Below, we will go over what a builder allowance is and how it can impact your custom home building process. At Splittgerber, we are completely transparent in our custom home building process and work closely with clients to ensure that they can fully comprehend each and every step that needs to take place in order to resurrect their dream home! For any questions about our process or about our team, please feel free to reach out today.
What is a Builder Allowance?
An allowance is a specific amount of money included in your construction budget which is allocated to be spent on a specific item or service, the cost of which has not yet be determined. If a home builder uses allowances, it means they are providing a budget for products or services in the project instead of specifying what is included in the price of the new home. Many builders may use this method in an attempt to give homeowners a price quickly and easily but it could result in some confusion and budget problems. Allowances let you and your builder proceed with the project despite the fact that the details aren’t completely fleshed out and they haven’t been properly priced.
An allowance is just set aside to enable you to create a budget before you go choose something. It is essentially a line item in the budget for work completed by yourself or someone other than the General Contractors, or for items that you will supply or choose yourself.
The Two Types of Allowance:
An installed allowance assumes that you are providing the excess materials as well as the labor to install them. Therefore, the contractor will take the lack of workload into account when calculating your allowance. Not all contractors are willing to offer this type of allowance, as they will not wish to assume the responsibility of warranting the work of trades with whom they have had no prior association.
A material allowance means that you provide only the materials and not the work. In other words, you purchase the lighting, but your general contractor is still responsible for seeing that the fixtures are installed. You must remember to keep in close communication with your builder, as most choices affect underlying factors in the home, like framing to fit around appliances or reinforcement for a large ceiling fan.
Why You May Want to Consider A Builder Allowance
One advantage to having a builder allowance is that you could save money on some things, provided that you can find materials cheaper elsewhere. However, reputable builders generally already know the best places to buy materials, which means that this advantage may not actually be helpful.

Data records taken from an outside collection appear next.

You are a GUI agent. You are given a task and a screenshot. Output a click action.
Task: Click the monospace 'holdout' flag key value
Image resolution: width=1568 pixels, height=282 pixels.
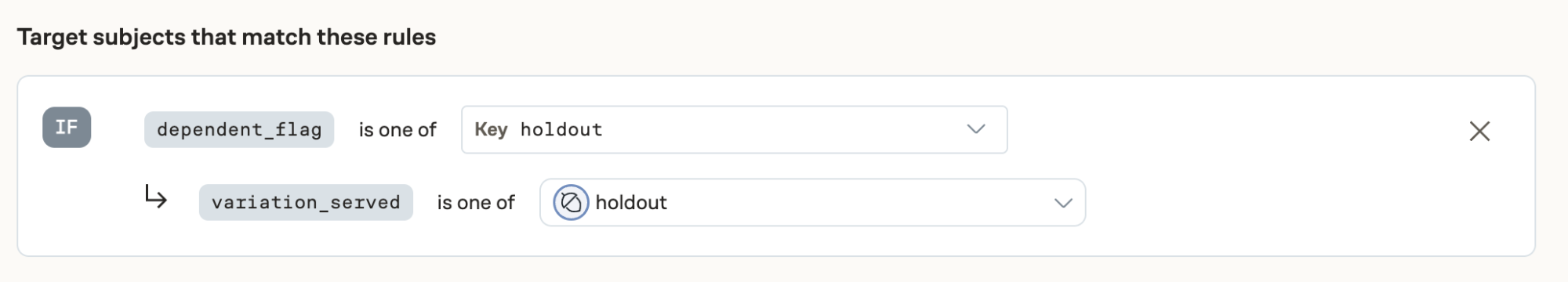click(561, 130)
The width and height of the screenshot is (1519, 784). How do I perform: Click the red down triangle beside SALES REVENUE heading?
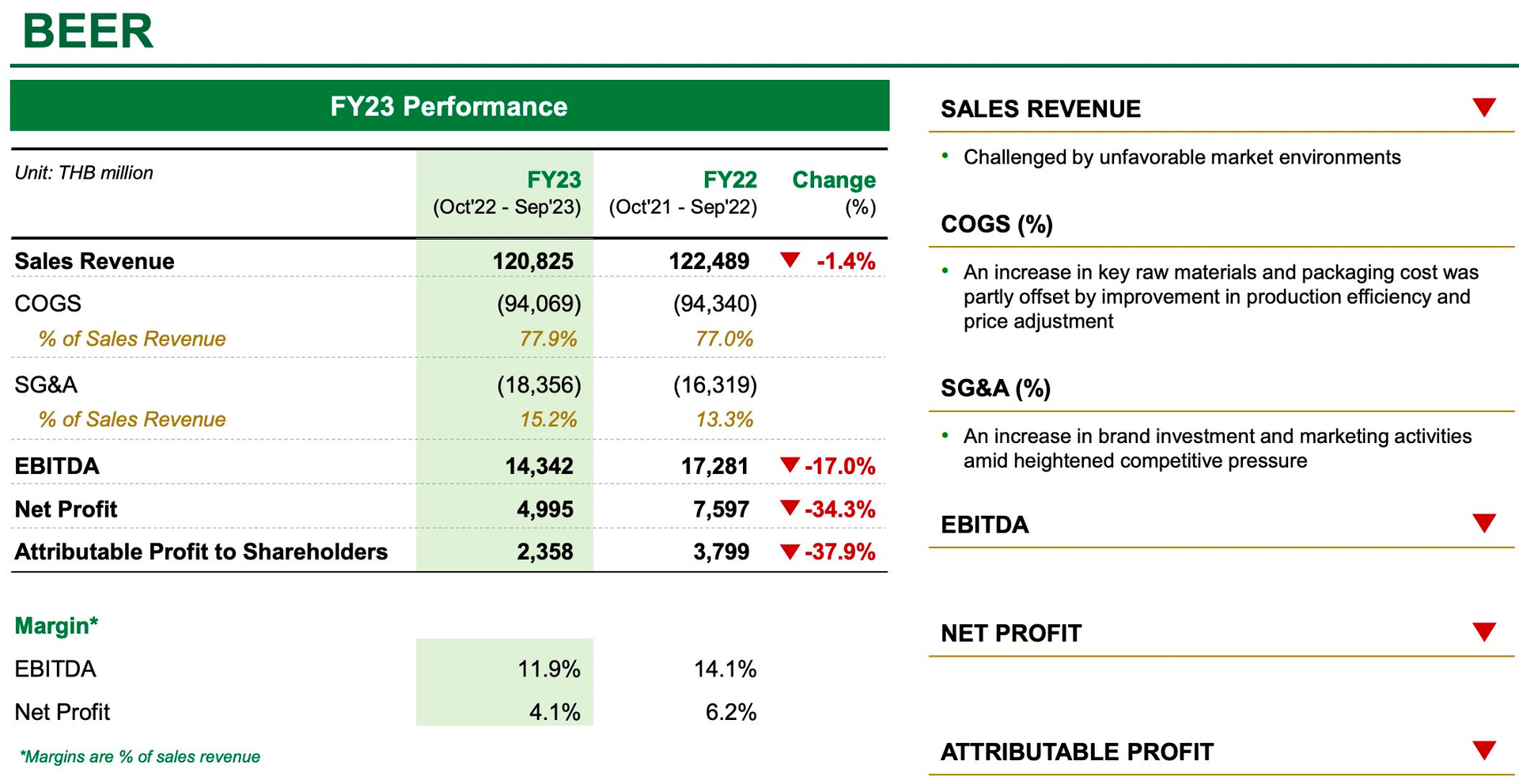[x=1484, y=107]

Nonetheless, you may like to choose details like colors, finishes, light fixtures, and more once the home is nearing completion. You may also want to buy appliances or other products that have been announced, but not yet released for sale to the public.
Another reason is that you already own appliances or other fixtures that you’d like to install in your new home, making a builder allowance ideal. The bottom line is that builder allowance is likely the most ideal if you have specific finishes that you want to add to your home.
Why You May Want to Reconsider Your Builder Allowance
Budget and Cost Discrepancies
One of the biggest problems with builder allowances is that it becomes difficult to know the full price of your new home in the beginning. It may also become a problem if the contractor misrepresents what an item or group of items really costs. This could lead to disappointment when the item goes over budget, or when you have to settle for a lower quality item because of budget constraints. Plus, the materials you purchase may cost a lot more than you expected. Because many builders can buy at wholesale prices, you may find that allowance for something like windows isn’t enough to cover the retail cost that you’ll need to pay.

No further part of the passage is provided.